Static analysts at CBO predictably claim Senate health bill will throw 22 million off insurance



The Congressional Budget Office is the media's go-to source for analysis of all proposed bill in Congress. Why? Because the CBO is populated by Keynesian liberals who have no understanding at all of the dynamics of markets - just like virtually everyone in the media. That's why the media loves the CBO's "scores" of proposed tax cuts. They always assume the tax rate cuts will devastate revenue to the Treasury and have no other impact on anything. So it's no surprise that the CBO's analysis of the Republican health care bills have been along the same lines. The media are pretty excited today because the CBO has declared that the latest Senate bill will cause 22 million people to lose their health insurance:
Twenty-two million Americans would lose insurance over the next decade under the healthcare bill drafted by U.S. Senate Republicans, a nonpartisan congressional office said on Monday, likely making it more difficult for the already-fraught legislation to win support for speedy passage.

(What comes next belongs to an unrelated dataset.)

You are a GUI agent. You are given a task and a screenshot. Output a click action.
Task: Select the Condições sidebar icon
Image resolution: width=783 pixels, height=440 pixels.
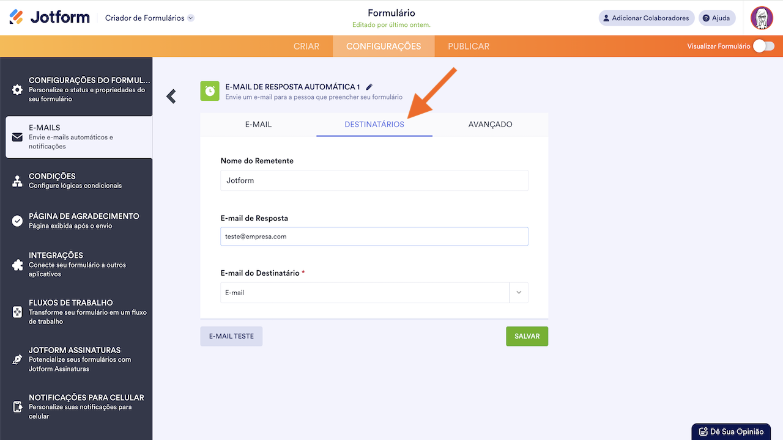pyautogui.click(x=17, y=181)
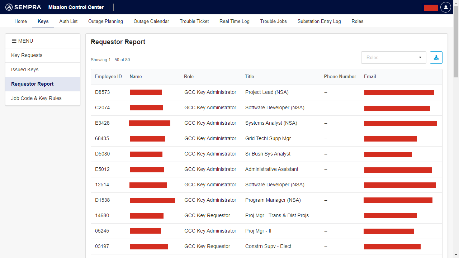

Senate Majority Leader Mitch McConnell is trying to reconcile the demands of moderate Republicans concerned about people losing their insurance with those of conservative senators who say the bill does not do enough to repeal Obamacare. The assessment by the Congressional Budget Office (CBO) that an additional 15 million people would be uninsured by 2018 likely complicates McConnell's goal of scheduling a vote on the bill before the July 4 recess that starts at the end of this week. Republicans have a 52-seat majority in the 100-seat Senate and Democrats are united in opposition. McConnell can lose just two Republican senators, relying on Vice President Mike Pence to cast a tie-breaking vote. "If you are on the fence ... this CBO score didn't help you, so I think it's going to be harder to get to 50, not easier,” Republican Senator Lindsey Graham said of the bill's prospects.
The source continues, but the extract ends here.